Le président américain a tweeté qu'il venait de "parler à (son) ami MBS (prince héritier) d'Arabie saoudite, qui a parlé avec le président Poutine". Et le président américain de poursuivre : "J'espère et je m'attends à ce qu'ils réduisent d'environ dix millions de barils, et peut-être nettement plus", a-t-il ajouté, sans précision sur la nature de cette réduction.  

“Bonne (excellente) nouvelle pour tout le monde!" 

"Cela pourrait même aller jusqu'à 15 millions de barils. Bonne (excellente) nouvelle pour tout le monde !", a-t-il complété, sans toutefois apporter de détails sur ces chiffres. 

En réaction, vers 15 h 45 GMT, le baril de Brent de la mer du Nord pour livraison en juin valait 29,75 dollars à Londres, en hausse de 20,25 % par rapport à la clôture de mercredi.
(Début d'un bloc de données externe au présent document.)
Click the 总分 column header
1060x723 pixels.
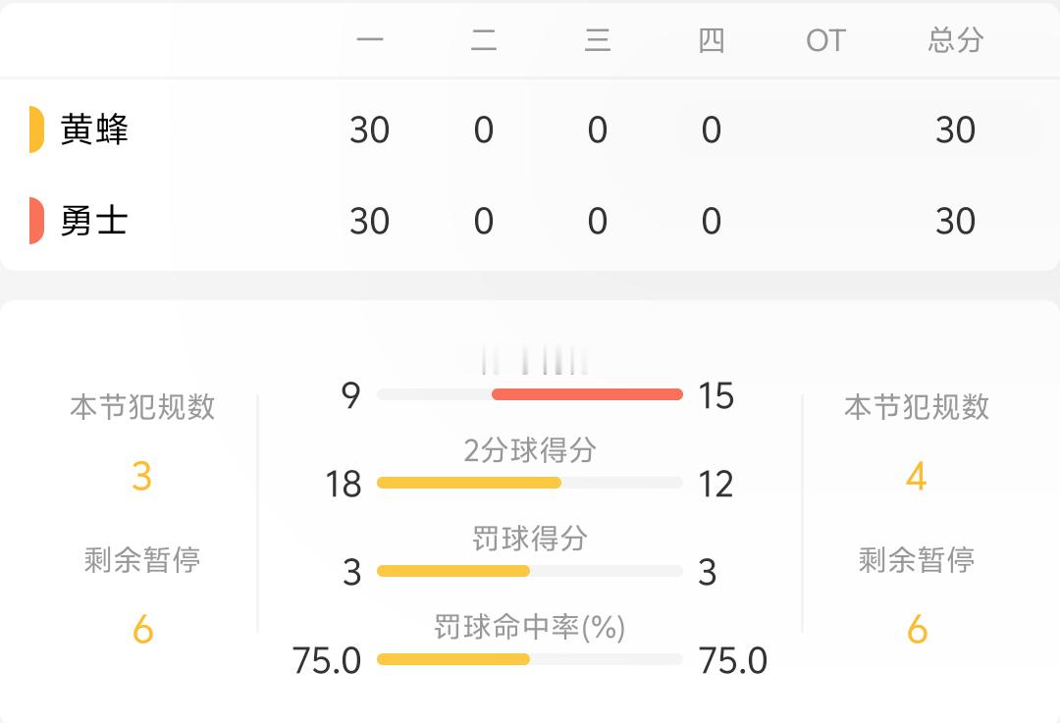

À New York, le baril américain de WTI pour mai gagnait 22,99 %, à 24,98 dollars. 

En touchant respectivement 36,29 dollars et 27,39 dollars, les deux barils de référence ont frôlé les 50 % et 35 % de hausse par rapport à la clôture de la veille.  

Démenti de Moscou  

La brusque flambée des prix a ensuite été quelque peu limitée par un démenti du Kremlin. "Non, il n'y a pas eu de (telle) conversation", a déclaré à l'agence Interfax le porte-parole de la présidence russe Dmitri Peskov, ajoutant que "non, pour le moment" aucun entretien n'était prévu entre le président russe et Mohammed ben Salmane. 

"Le tweet de Donald Trump était donc peut-être prématuré", a réagi Edward Moya, analyste chez Oanda. 

Dans le même temps, l'Arabie saoudite a appelé à une réunion "urgente" de l'Organisation des pays exportateurs de pétrole (Opep) et d'autres pays, dont la Russie, afin de parvenir à un "accord équitable qui rétablira l'équilibre des marchés pétroliers", a annoncé l'agence officielle saoudienne SPA.